**What is needed:** Repeat the records below word for word.
══ Exercise input
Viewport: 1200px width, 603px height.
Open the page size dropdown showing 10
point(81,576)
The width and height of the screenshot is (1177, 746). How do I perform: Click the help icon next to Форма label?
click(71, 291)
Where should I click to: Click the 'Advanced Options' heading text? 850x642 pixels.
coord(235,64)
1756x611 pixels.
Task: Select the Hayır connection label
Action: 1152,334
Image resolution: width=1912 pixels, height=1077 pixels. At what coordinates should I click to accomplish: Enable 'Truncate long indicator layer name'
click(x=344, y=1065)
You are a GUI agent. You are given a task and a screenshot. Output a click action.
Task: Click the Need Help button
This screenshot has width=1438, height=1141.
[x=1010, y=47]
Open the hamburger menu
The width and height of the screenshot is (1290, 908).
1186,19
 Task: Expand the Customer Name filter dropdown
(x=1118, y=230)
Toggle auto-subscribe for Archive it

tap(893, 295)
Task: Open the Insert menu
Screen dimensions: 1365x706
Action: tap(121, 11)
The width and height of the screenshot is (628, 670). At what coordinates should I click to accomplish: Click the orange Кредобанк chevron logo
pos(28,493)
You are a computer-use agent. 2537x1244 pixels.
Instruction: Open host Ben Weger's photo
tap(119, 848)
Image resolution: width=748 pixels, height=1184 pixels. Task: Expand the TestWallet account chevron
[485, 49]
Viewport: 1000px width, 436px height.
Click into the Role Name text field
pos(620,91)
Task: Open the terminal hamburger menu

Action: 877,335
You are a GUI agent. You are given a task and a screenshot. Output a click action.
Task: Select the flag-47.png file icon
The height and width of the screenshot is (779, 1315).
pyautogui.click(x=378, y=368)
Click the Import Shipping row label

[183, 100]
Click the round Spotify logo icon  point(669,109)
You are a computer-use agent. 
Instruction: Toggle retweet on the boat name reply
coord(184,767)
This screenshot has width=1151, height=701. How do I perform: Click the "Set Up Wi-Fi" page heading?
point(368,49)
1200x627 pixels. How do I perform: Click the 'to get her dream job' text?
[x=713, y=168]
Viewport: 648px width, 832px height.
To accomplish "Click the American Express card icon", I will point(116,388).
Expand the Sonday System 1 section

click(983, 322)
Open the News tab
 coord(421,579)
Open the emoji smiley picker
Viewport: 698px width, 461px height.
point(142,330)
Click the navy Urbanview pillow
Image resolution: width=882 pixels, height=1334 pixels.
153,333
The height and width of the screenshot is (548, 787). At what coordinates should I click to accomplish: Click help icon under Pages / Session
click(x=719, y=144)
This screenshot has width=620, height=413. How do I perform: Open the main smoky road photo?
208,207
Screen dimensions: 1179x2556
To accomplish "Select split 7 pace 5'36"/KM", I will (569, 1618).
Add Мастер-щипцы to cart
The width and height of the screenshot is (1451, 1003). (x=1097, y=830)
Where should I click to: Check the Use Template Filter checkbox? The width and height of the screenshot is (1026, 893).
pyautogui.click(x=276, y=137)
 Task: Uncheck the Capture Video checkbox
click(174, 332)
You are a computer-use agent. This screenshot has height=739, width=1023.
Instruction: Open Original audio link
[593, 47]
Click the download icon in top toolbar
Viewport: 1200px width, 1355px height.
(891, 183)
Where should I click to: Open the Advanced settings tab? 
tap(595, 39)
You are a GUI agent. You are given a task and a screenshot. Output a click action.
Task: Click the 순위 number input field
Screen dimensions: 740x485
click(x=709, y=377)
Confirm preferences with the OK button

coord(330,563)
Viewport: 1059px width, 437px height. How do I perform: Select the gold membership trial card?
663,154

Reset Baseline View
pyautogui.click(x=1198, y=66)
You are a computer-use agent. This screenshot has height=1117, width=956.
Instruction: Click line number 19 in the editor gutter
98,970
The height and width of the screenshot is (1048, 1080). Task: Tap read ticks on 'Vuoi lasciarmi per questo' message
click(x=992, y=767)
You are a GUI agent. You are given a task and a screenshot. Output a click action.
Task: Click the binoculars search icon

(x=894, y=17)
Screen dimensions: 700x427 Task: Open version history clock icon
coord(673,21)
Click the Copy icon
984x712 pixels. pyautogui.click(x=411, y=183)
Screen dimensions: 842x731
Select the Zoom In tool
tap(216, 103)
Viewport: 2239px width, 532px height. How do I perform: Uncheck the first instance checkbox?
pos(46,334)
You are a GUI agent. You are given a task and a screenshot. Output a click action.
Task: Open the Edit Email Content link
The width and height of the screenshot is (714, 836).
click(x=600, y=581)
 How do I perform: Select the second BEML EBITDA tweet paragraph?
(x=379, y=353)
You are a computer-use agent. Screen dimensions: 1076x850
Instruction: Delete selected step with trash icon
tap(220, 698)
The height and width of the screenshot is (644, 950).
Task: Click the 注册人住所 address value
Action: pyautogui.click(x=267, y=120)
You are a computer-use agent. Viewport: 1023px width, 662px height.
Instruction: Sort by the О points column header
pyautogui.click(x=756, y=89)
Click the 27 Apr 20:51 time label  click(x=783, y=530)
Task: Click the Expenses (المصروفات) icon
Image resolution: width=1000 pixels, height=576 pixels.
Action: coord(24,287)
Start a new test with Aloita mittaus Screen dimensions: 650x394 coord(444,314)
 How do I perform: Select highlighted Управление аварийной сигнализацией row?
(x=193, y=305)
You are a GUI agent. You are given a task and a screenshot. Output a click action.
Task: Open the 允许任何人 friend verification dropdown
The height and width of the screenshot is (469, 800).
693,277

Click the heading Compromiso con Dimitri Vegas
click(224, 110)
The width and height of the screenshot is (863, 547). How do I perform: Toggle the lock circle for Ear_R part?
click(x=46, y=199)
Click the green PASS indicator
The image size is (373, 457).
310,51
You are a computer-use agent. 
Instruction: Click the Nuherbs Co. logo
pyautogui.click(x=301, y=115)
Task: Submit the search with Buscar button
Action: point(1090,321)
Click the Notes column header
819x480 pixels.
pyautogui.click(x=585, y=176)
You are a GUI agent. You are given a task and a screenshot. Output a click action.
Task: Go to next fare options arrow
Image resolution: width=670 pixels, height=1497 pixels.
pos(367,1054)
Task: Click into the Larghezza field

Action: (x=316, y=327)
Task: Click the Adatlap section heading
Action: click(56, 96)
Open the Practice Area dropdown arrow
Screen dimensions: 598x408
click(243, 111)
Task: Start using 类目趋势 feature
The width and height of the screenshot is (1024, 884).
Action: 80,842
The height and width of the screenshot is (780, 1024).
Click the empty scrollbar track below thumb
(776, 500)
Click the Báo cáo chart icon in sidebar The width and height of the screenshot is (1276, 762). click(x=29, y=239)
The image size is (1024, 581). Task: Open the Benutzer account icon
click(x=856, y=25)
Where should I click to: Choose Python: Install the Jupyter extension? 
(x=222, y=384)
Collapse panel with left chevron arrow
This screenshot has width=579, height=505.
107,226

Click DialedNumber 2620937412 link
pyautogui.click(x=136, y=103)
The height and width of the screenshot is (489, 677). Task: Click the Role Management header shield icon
════
**Exercise answer:**
Viewport: 1200px width, 603px height.
Open the page size dropdown showing 10
point(81,576)
The width and height of the screenshot is (1177, 746). How do I perform: Click the help icon next to Форма label?
click(71, 291)
Where should I click to: Click the 'Advanced Options' heading text? 850x642 pixels.
coord(235,64)
1756x611 pixels.
Task: Select the Hayır connection label
Action: 1152,334
Image resolution: width=1912 pixels, height=1077 pixels. At what coordinates should I click to accomplish: Enable 'Truncate long indicator layer name'
click(x=344, y=1065)
You are a GUI agent. You are given a task and a screenshot. Output a click action.
Task: Click the Need Help button
This screenshot has width=1438, height=1141.
[x=1010, y=47]
Open the hamburger menu
The width and height of the screenshot is (1290, 908).
1186,19
 Task: Expand the Customer Name filter dropdown
(x=1118, y=230)
Toggle auto-subscribe for Archive it

tap(893, 295)
Task: Open the Insert menu
Screen dimensions: 1365x706
Action: tap(121, 11)
The width and height of the screenshot is (628, 670). At what coordinates should I click to accomplish: Click the orange Кредобанк chevron logo
pos(28,493)
You are a computer-use agent. 2537x1244 pixels.
Instruction: Open host Ben Weger's photo
tap(119, 848)
Image resolution: width=748 pixels, height=1184 pixels. Task: Expand the TestWallet account chevron
[485, 49]
Viewport: 1000px width, 436px height.
Click into the Role Name text field
pos(620,91)
Task: Open the terminal hamburger menu

Action: 877,335
You are a GUI agent. You are given a task and a screenshot. Output a click action.
Task: Select the flag-47.png file icon
The height and width of the screenshot is (779, 1315).
pyautogui.click(x=378, y=368)
Click the Import Shipping row label

[183, 100]
Click the round Spotify logo icon  point(669,109)
You are a computer-use agent. 
Instruction: Toggle retweet on the boat name reply
coord(184,767)
This screenshot has width=1151, height=701. How do I perform: Click the "Set Up Wi-Fi" page heading?
point(368,49)
1200x627 pixels. How do I perform: Click the 'to get her dream job' text?
[x=713, y=168]
Viewport: 648px width, 832px height.
To accomplish "Click the American Express card icon", I will point(116,388).
Expand the Sonday System 1 section

click(983, 322)
Open the News tab
 coord(421,579)
Open the emoji smiley picker
Viewport: 698px width, 461px height.
point(142,330)
Click the navy Urbanview pillow
Image resolution: width=882 pixels, height=1334 pixels.
153,333
The height and width of the screenshot is (548, 787). At what coordinates should I click to accomplish: Click help icon under Pages / Session
click(x=719, y=144)
This screenshot has width=620, height=413. How do I perform: Open the main smoky road photo?
208,207
Screen dimensions: 1179x2556
To accomplish "Select split 7 pace 5'36"/KM", I will (569, 1618).
Add Мастер-щипцы to cart
The width and height of the screenshot is (1451, 1003). (x=1097, y=830)
Where should I click to: Check the Use Template Filter checkbox? The width and height of the screenshot is (1026, 893).
pyautogui.click(x=276, y=137)
 Task: Uncheck the Capture Video checkbox
click(174, 332)
You are a computer-use agent. This screenshot has height=739, width=1023.
Instruction: Open Original audio link
[593, 47]
Click the download icon in top toolbar
Viewport: 1200px width, 1355px height.
(891, 183)
Where should I click to: Open the Advanced settings tab? 
tap(595, 39)
You are a GUI agent. You are given a task and a screenshot. Output a click action.
Task: Click the 순위 number input field
Screen dimensions: 740x485
click(x=709, y=377)
Confirm preferences with the OK button

coord(330,563)
Viewport: 1059px width, 437px height. How do I perform: Select the gold membership trial card?
663,154

Reset Baseline View
pyautogui.click(x=1198, y=66)
You are a computer-use agent. This screenshot has height=1117, width=956.
Instruction: Click line number 19 in the editor gutter
98,970
The height and width of the screenshot is (1048, 1080). Task: Tap read ticks on 'Vuoi lasciarmi per questo' message
click(x=992, y=767)
You are a GUI agent. You are given a task and a screenshot. Output a click action.
Task: Click the binoculars search icon

(x=894, y=17)
Screen dimensions: 700x427 Task: Open version history clock icon
coord(673,21)
Click the Copy icon
984x712 pixels. pyautogui.click(x=411, y=183)
Screen dimensions: 842x731
Select the Zoom In tool
tap(216, 103)
Viewport: 2239px width, 532px height. How do I perform: Uncheck the first instance checkbox?
pos(46,334)
You are a GUI agent. You are given a task and a screenshot. Output a click action.
Task: Open the Edit Email Content link
The width and height of the screenshot is (714, 836).
click(x=600, y=581)
 How do I perform: Select the second BEML EBITDA tweet paragraph?
(x=379, y=353)
You are a computer-use agent. Screen dimensions: 1076x850
Instruction: Delete selected step with trash icon
tap(220, 698)
The height and width of the screenshot is (644, 950).
Task: Click the 注册人住所 address value
Action: pyautogui.click(x=267, y=120)
You are a computer-use agent. Viewport: 1023px width, 662px height.
Instruction: Sort by the О points column header
pyautogui.click(x=756, y=89)
Click the 27 Apr 20:51 time label  click(x=783, y=530)
Task: Click the Expenses (المصروفات) icon
Image resolution: width=1000 pixels, height=576 pixels.
Action: coord(24,287)
Start a new test with Aloita mittaus Screen dimensions: 650x394 coord(444,314)
 How do I perform: Select highlighted Управление аварийной сигнализацией row?
(x=193, y=305)
You are a GUI agent. You are given a task and a screenshot. Output a click action.
Task: Open the 允许任何人 friend verification dropdown
The height and width of the screenshot is (469, 800).
693,277

Click the heading Compromiso con Dimitri Vegas
click(224, 110)
The width and height of the screenshot is (863, 547). How do I perform: Toggle the lock circle for Ear_R part?
click(x=46, y=199)
Click the green PASS indicator
The image size is (373, 457).
310,51
You are a computer-use agent. 
Instruction: Click the Nuherbs Co. logo
pyautogui.click(x=301, y=115)
Task: Submit the search with Buscar button
Action: point(1090,321)
Click the Notes column header
819x480 pixels.
pyautogui.click(x=585, y=176)
You are a GUI agent. You are given a task and a screenshot. Output a click action.
Task: Go to next fare options arrow
Image resolution: width=670 pixels, height=1497 pixels.
pos(367,1054)
Task: Click into the Larghezza field

Action: (x=316, y=327)
Task: Click the Adatlap section heading
Action: click(56, 96)
Open the Practice Area dropdown arrow
Screen dimensions: 598x408
click(243, 111)
Task: Start using 类目趋势 feature
The width and height of the screenshot is (1024, 884).
Action: 80,842
The height and width of the screenshot is (780, 1024).
Click the empty scrollbar track below thumb
(776, 500)
Click the Báo cáo chart icon in sidebar The width and height of the screenshot is (1276, 762). click(x=29, y=239)
The image size is (1024, 581). Task: Open the Benutzer account icon
click(x=856, y=25)
Where should I click to: Choose Python: Install the Jupyter extension? 
(x=222, y=384)
Collapse panel with left chevron arrow
This screenshot has width=579, height=505.
107,226

Click DialedNumber 2620937412 link
pyautogui.click(x=136, y=103)
The height and width of the screenshot is (489, 677). Task: Click the Role Management header shield icon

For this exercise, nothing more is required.